Contrairement à une idée reçue, les politiques anti-immigration de l’administration Trump ne sont pas à l’origine de l’arrivée de demandeurs d’asile au Canada, note dans une nouvelle étude Christian Leuprecht, professeur agrégé de sciences politiques au Collège militaire royal du Canada et à l’Université Queen’s. La Presse lui a parlé.

On croit souvent que les politiques anti-immigration mises de l’avant par l’administration Trump depuis son arrivée au pouvoir au début de 2017 ont causé l’arrivée de demandeurs d’asile par le chemin Roxham. Or, vous dites que ce n’est pas le cas.

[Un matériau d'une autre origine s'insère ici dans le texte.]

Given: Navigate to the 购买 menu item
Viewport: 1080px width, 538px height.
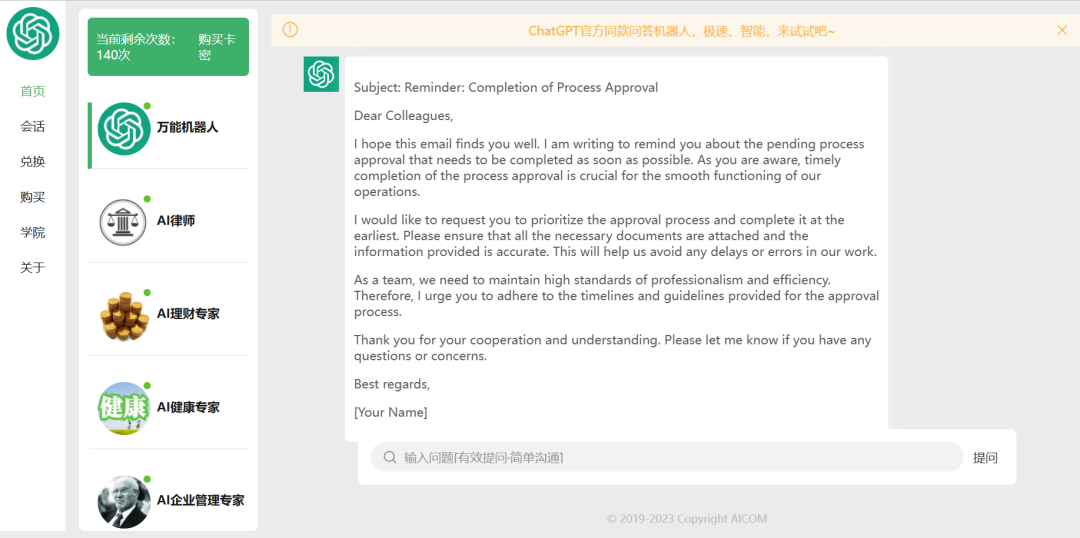Looking at the screenshot, I should (32, 197).
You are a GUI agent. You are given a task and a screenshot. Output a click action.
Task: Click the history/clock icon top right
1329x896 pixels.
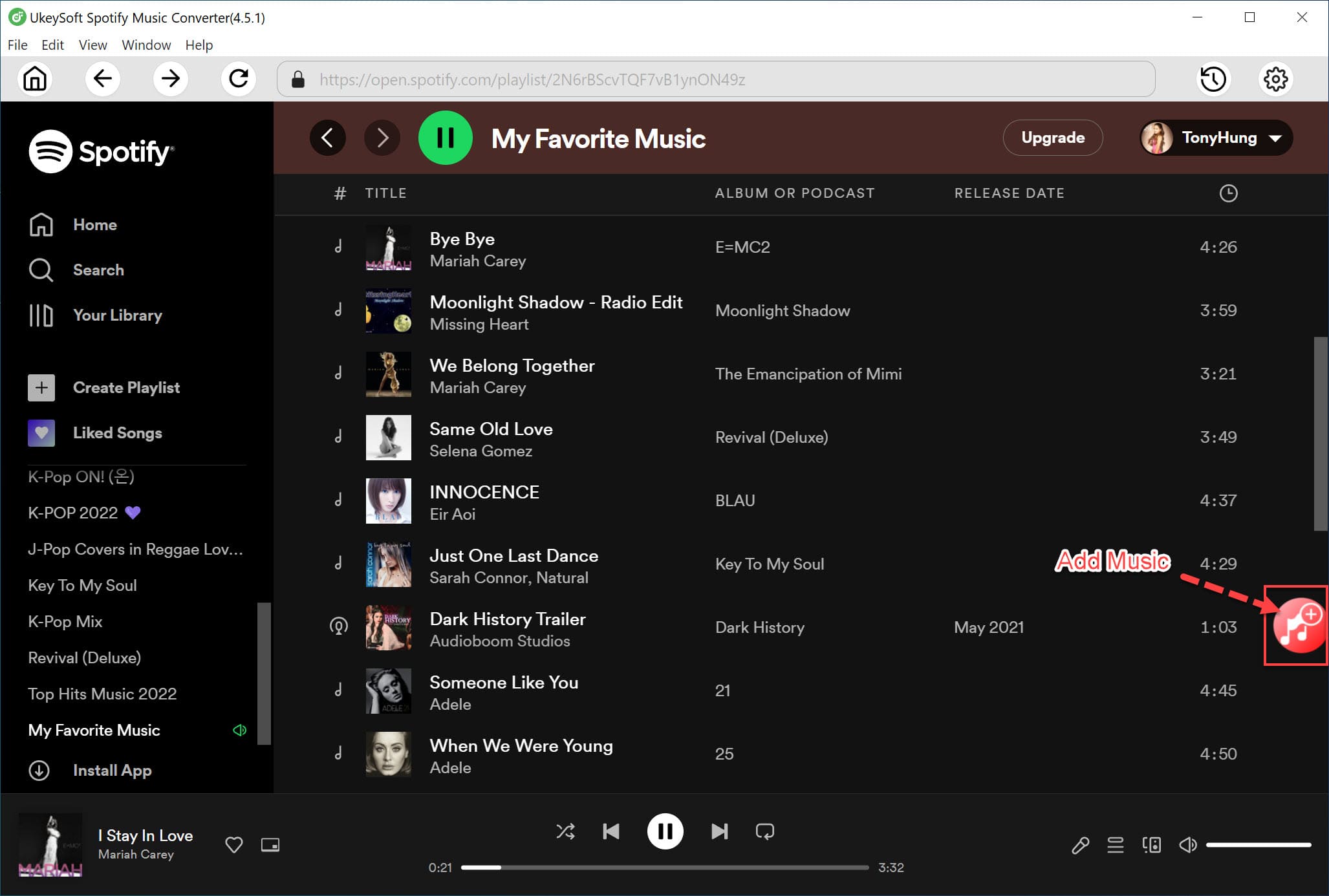(1214, 79)
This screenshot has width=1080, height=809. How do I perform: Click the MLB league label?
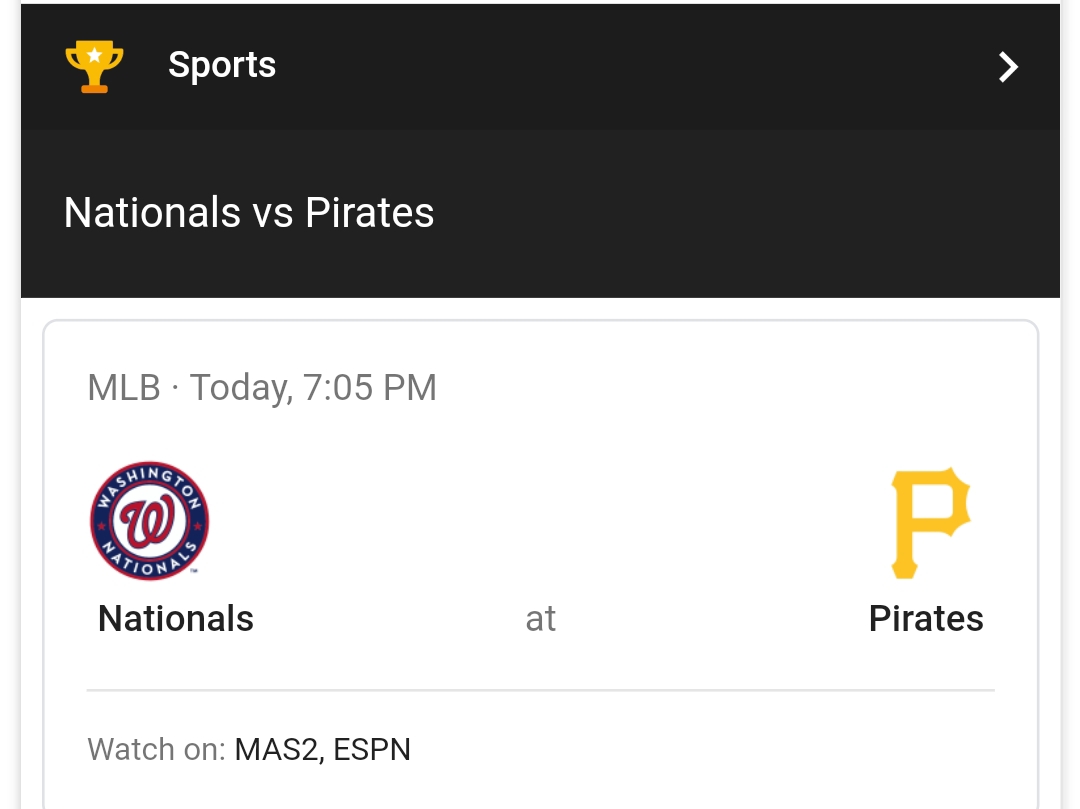pyautogui.click(x=124, y=388)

Exactement. Ils n’essaient pas de fuir les États-Unis ou de fuir les politiques de l’administration Trump. La vaste majorité des gens qui traversent la frontière de façon irrégulière sont des gens qui, depuis le début, avaient comme projet de venir au Canada. Ils sont entrés aux États-Unis en ayant le Canada en tête, parce qu’ils pouvaient entrer aux États-Unis sans visa, alors qu’ils devaient en obtenir un pour venir au Canada. Il existe une minorité de gens qui viennent ici pour fuir les politiques des États-Unis, des gens qui risquent, par exemple, de perdre leur statut de protection temporaire. Or, 9 fois sur 10, leur demande d’asile est rejetée par le Canada. Par exemple, quand l’administration Trump a retiré le statut de protection temporaire pour les Haïtiens, nous au Canada, nous l’avions retiré quatre ans auparavant.

Plus d’une demande de statut de réfugié sur deux est acceptée par la Commission de l’immigration et du statut de réfugié du Canada (CISR). Vous dites que les personnes dont la demande est refusée finissent souvent par rester au Canada.

Chez les gens qui sont entrés au Canada de façon irrégulière — le plus souvent par le chemin Roxham au sud de Montréal —, moins de 1 % ont dans les faits été [expulsés] par les autorités canadiennes. Depuis 2017, 68 000 personnes sont arrivées au Canada de façon irrégulière. De ce nombre, 723 ont été [expulsées]. Il y a une douzaine de raisons qui expliquent cela, dont des pays qui refusent de donner des documents de voyage à leurs ressortissants, ou bien des ressortissants dont le pays d’origine est en proie à une crise politique.

Comment le gouvernement fédéral pourrait-il réformer le système d’immigration ?

Certains parlent de tout simplement transporter les personnes appréhendées au chemin Roxham à un poste frontalier, où bon nombre se verraient tout simplement refuser l’accès au Canada, en raison de l’Entente sur les tiers pays sûrs, signée entre les États-Unis et le Canada, qui veut que la personne fasse la demande dans le premier pays qu’elle visite. Le problème, c’est qu’il n’est pas clair que cela se conformerait à la loi canadienne ou à nos obligations en vertu du droit international. L’autre problème, c’est que les gens vont simplement tenter d’entrer au Canada par des sentiers plus reculés, voire en pleine forêt, pour ne pas se faire appréhender par la GRC, ce qui augmenterait les risques pour leur sécurité. Déjà, on remarque un déclin du nombre de gens se faisant appréhender au chemin Roxham, accompagné d’une hausse importante des gens qui déposent une demande de statut de réfugié à l’intérieur du pays. Donc ils ont traversé la frontière quelque part, et ensuite ils ont fait une demande.

Vous suggérez aussi de permettre aux gens de déposer leur demande d’asile alors qu’ils sont encore en territoire américain.

Oui, et si leur demande est acceptée, on les laisse entrer au Canada. Si elle est refusée, les Américains pourront les [renvoyer]. Je crois que Donald Trump pourrait accepter une telle entente avec le Canada, car c’est un système qu’il tente lui-même de mettre en place, et que l’Union européenne tente aussi de mettre en place. C’est ce système qu’a mis en place l’Australie il y a plusieurs années. Une autre solution serait aussi de faire une meilleure coordination avec les États-Unis au sujet de la liste des pays où les ressortissants sont exemptés de devoir se procurer un visa. Cela éviterait, par exemple, que des gens viennent aux États-Unis dans le seul but d’entrer au Canada, et vice versa.